I left A Point of View in Grassy Creek on October 4, 2012 for an adventure off the mountain. Sadly, I left at the peak of North Carolina leaf color.
Returning home October 22, I expected cool weather, bare trees and fallen leaves, and indeed, though the mountain roads were warm, the hardwoods barely held on to the last traces of red.
Like the olive groves that spread over the hills of the Mediterranean basin, rows of cultivated Frasier Firs cover the hills of Ashe County.
Tree farmers grow their trees on large plots of land they lease or own all around the county. For many, it's a family business, and they hire additional farm-workers.
Here in Grassy Creek, even before the first of November, Frasier Firs and white pines as well are prepared for harvest and shipment to all parts of the U. S. in time for Thanksgiving weekend.
The first step is marking selected trees which have been growing as a cultivated crop for at least seven to over twenty years.

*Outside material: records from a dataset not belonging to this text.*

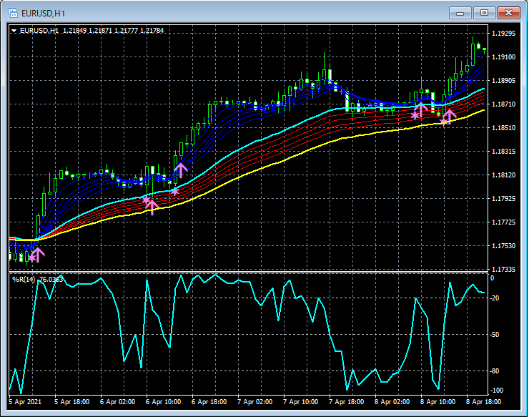Click the %R(14) indicator label

click(24, 279)
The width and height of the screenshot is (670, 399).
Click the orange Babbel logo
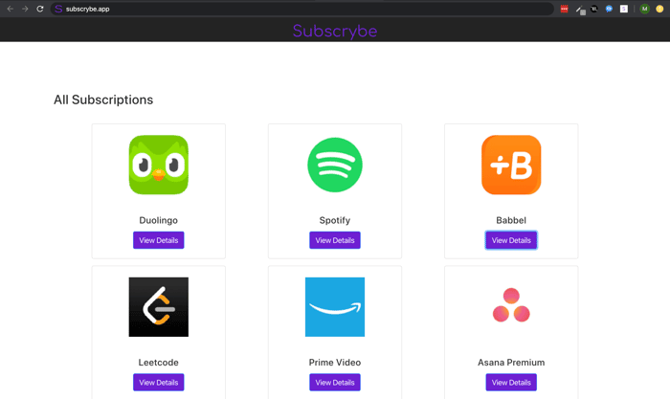click(x=511, y=165)
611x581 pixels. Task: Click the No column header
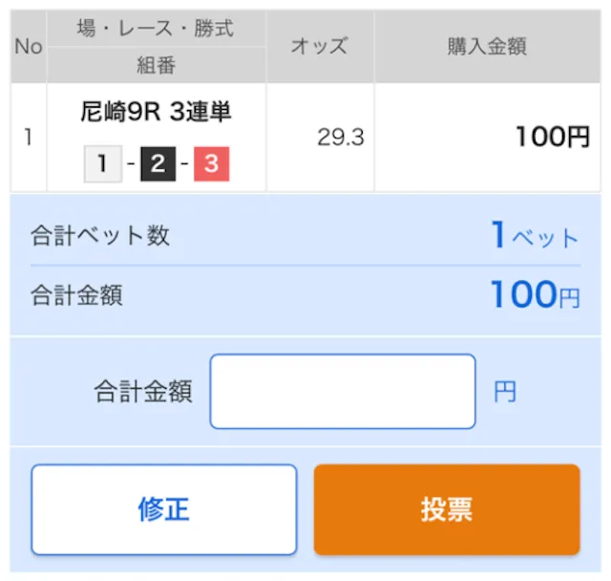29,46
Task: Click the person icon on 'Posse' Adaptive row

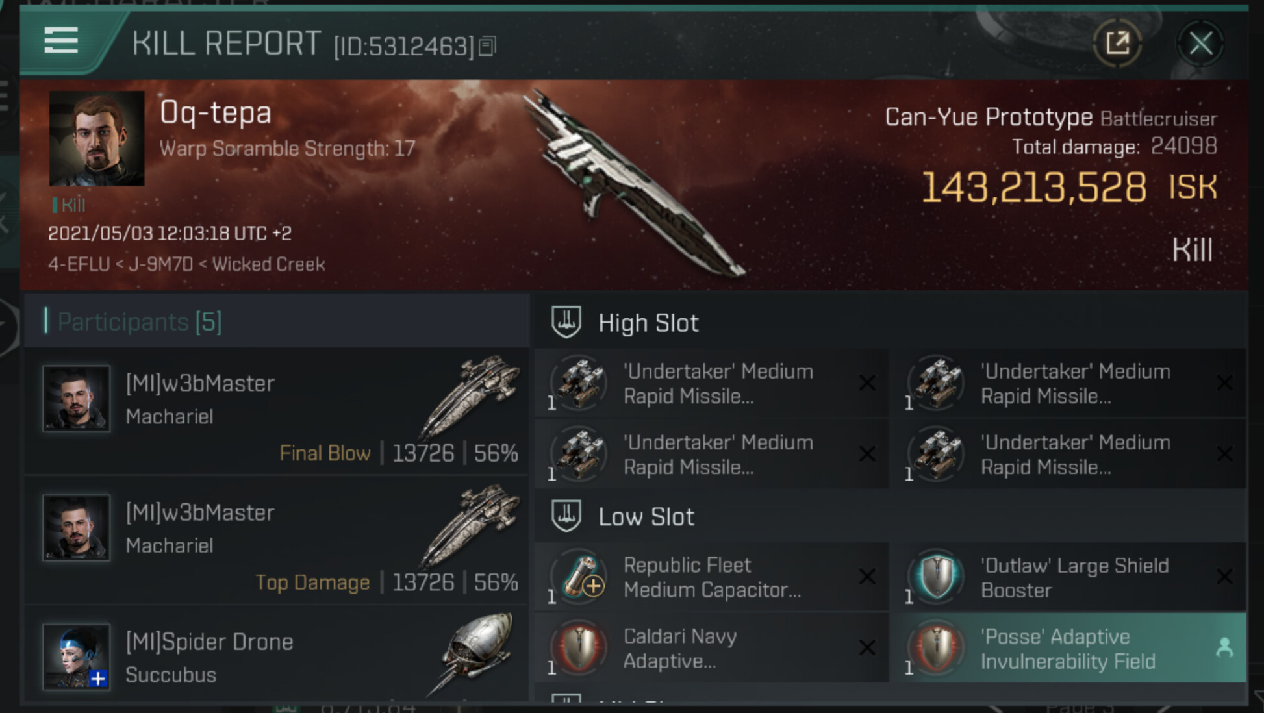Action: 1224,647
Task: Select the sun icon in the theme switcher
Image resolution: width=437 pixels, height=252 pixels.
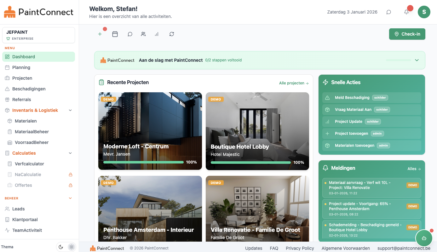Action: tap(71, 247)
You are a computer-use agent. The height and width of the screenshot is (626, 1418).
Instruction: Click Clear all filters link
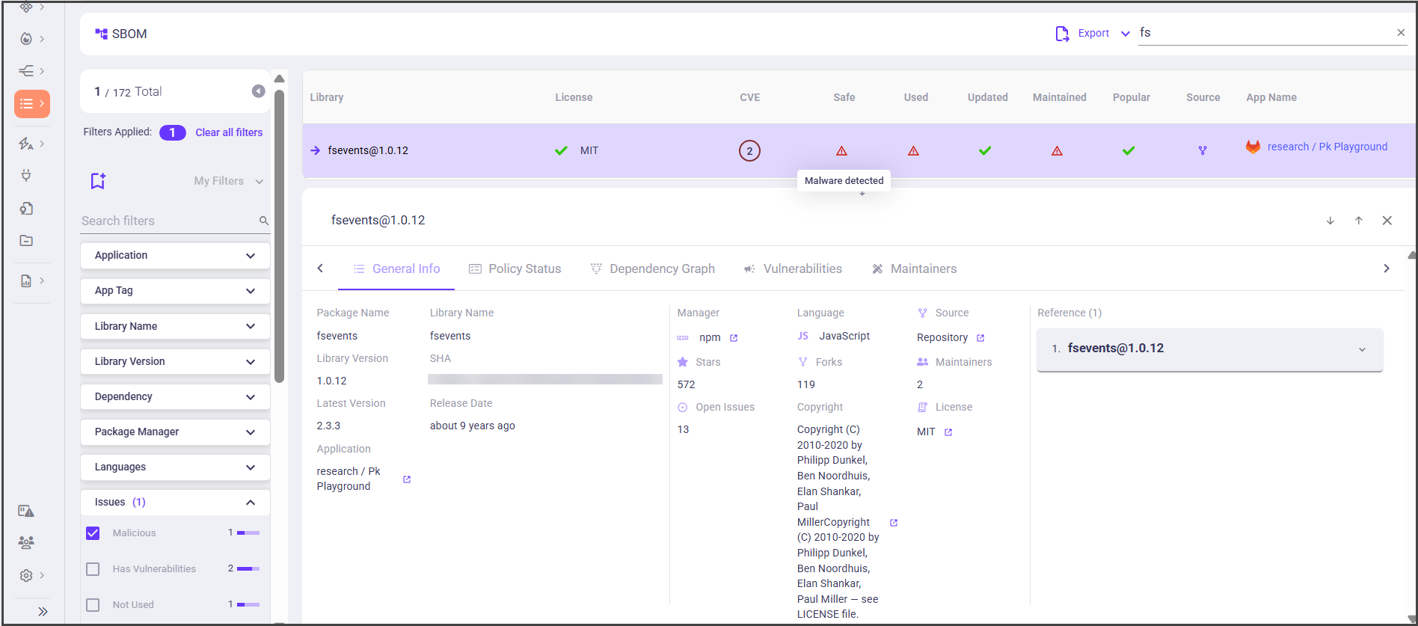tap(229, 132)
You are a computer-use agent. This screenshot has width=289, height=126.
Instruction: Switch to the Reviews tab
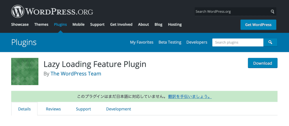[53, 109]
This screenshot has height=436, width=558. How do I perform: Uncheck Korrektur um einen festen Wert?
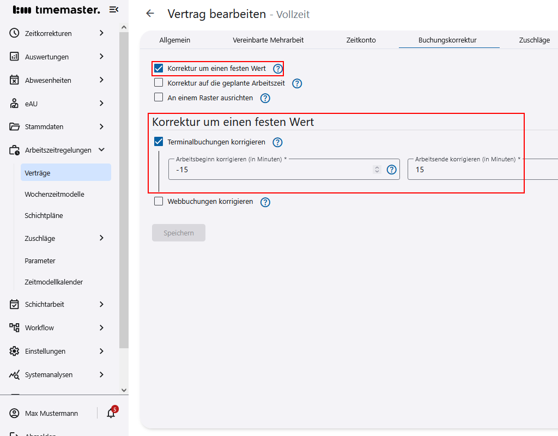tap(159, 69)
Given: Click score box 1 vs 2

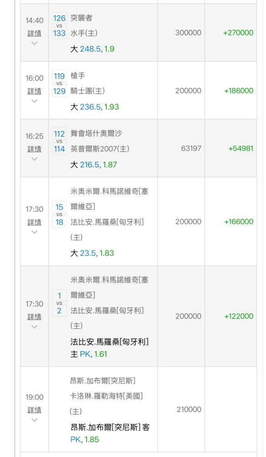Looking at the screenshot, I should pyautogui.click(x=59, y=303).
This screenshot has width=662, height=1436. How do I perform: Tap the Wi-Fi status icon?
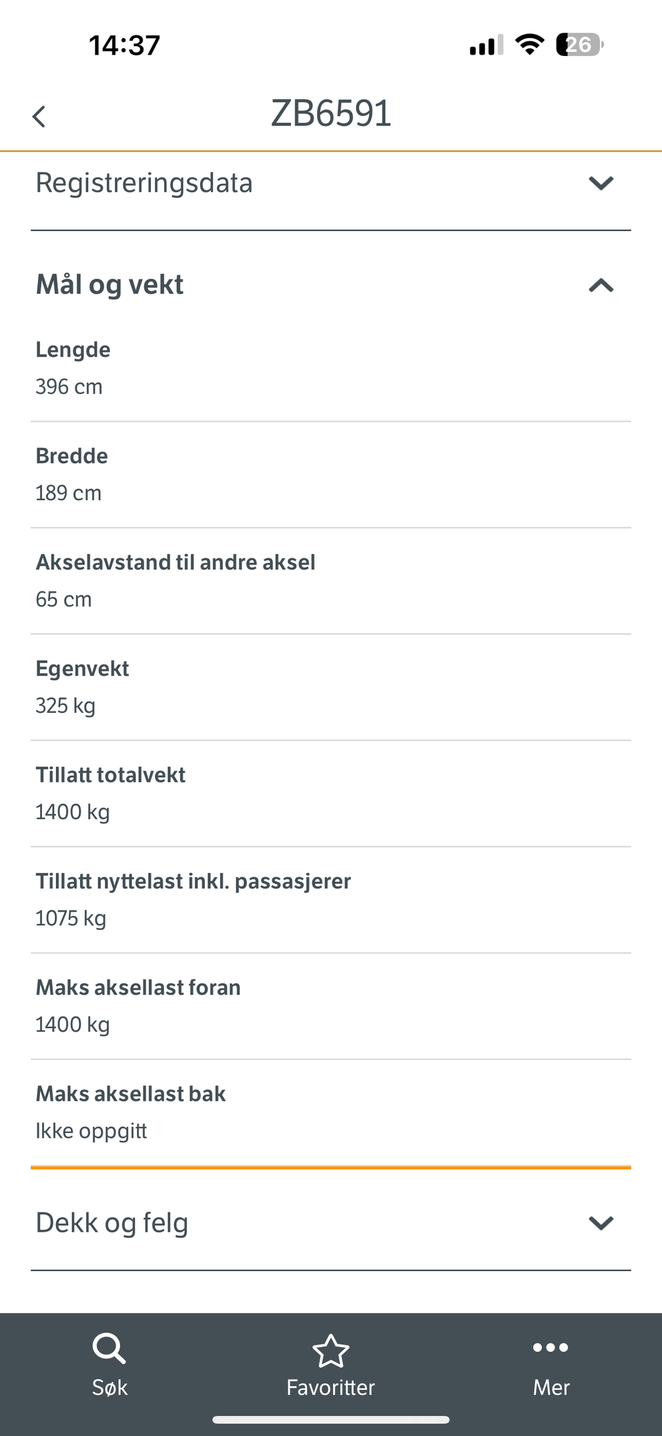point(529,45)
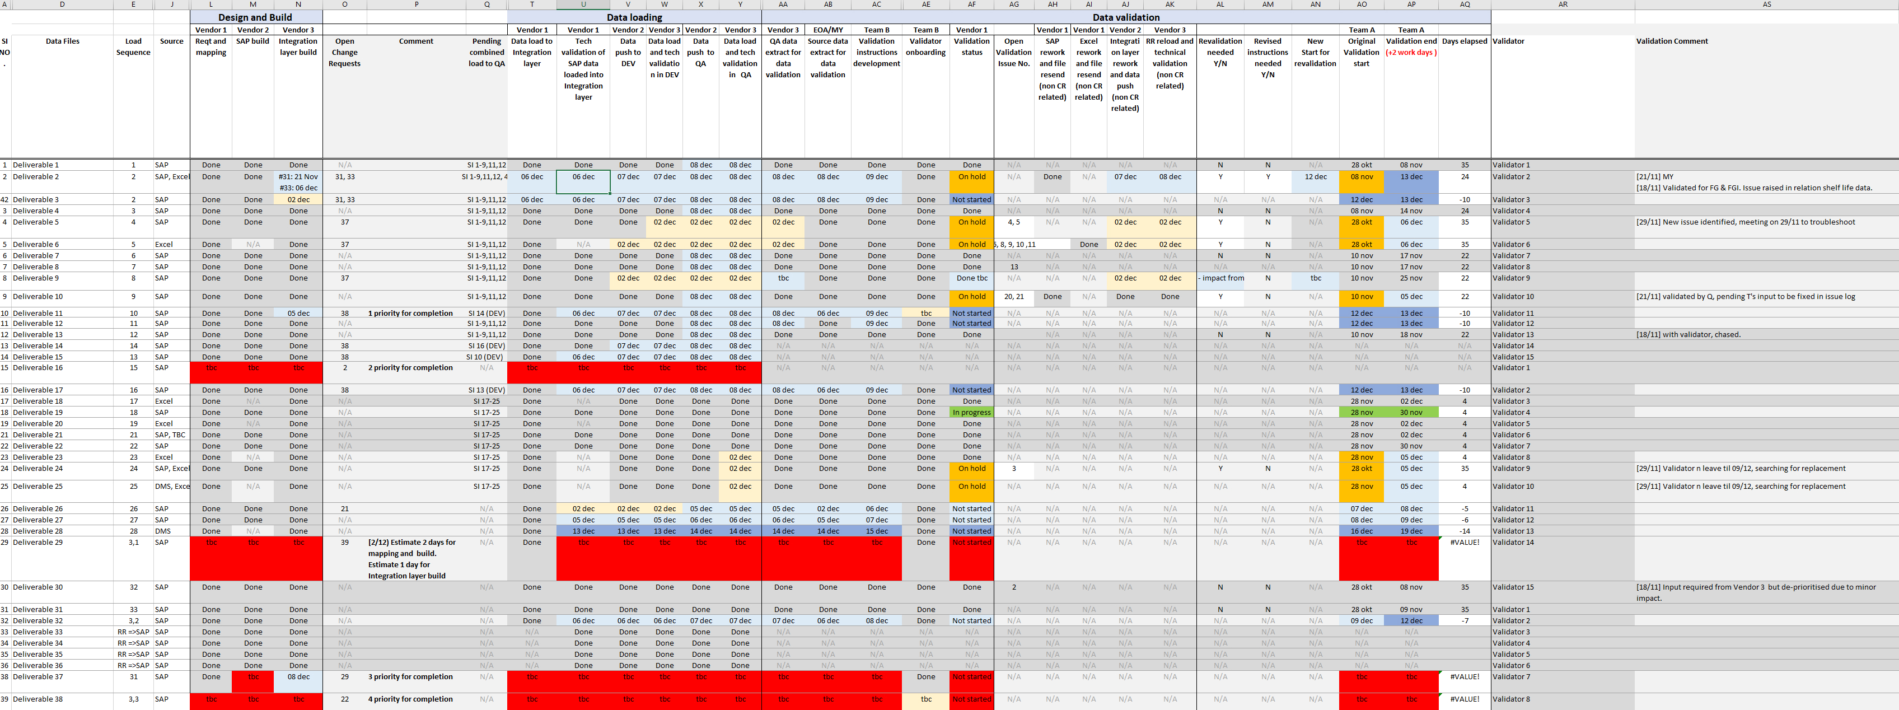Viewport: 1899px width, 710px height.
Task: Select the "Design and Build" section header
Action: click(255, 17)
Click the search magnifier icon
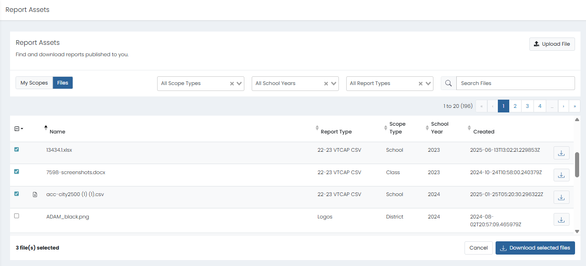This screenshot has width=586, height=266. tap(449, 83)
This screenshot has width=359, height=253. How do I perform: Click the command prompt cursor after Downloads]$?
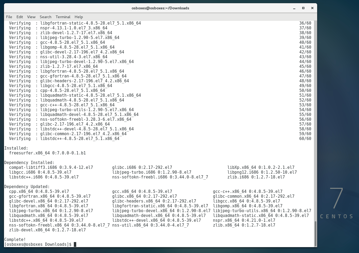point(75,244)
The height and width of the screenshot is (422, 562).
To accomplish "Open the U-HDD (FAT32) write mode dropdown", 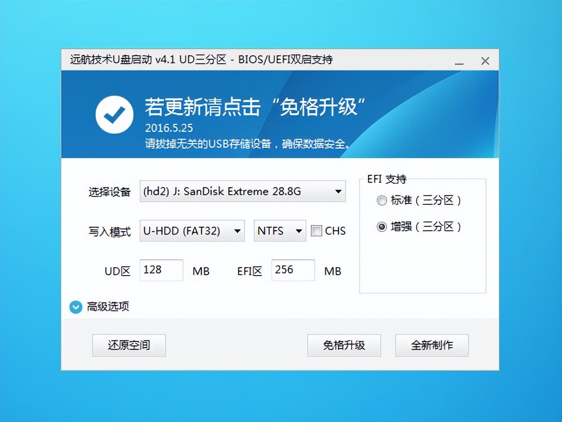I will (x=191, y=230).
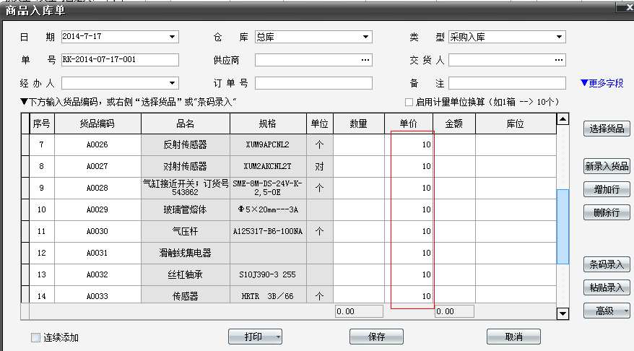Open the 日期 date dropdown
634x351 pixels.
click(x=172, y=37)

|Sanford Fishel, owner of Grouse Ridge Christmas TreeFarms|
|Todd McNeill of Grouse Ridge Christmas Tree Farms|
From here, they are loaded onto tractor trailers for moving down the mountain in convoys to far-reaches of the U.S. where they will be found on Christmas tree lots just before Thanksgiving.
Starting later this month, a crowd of choose and cut-your-own tourists will flock to the county and strap a fresh tree atop the car to take home to decorate. Shady Rest Tree Farm is one such place in Glendale Springs. It's a great way to start the holidays.
All this and I am left wondering, where did the summer go?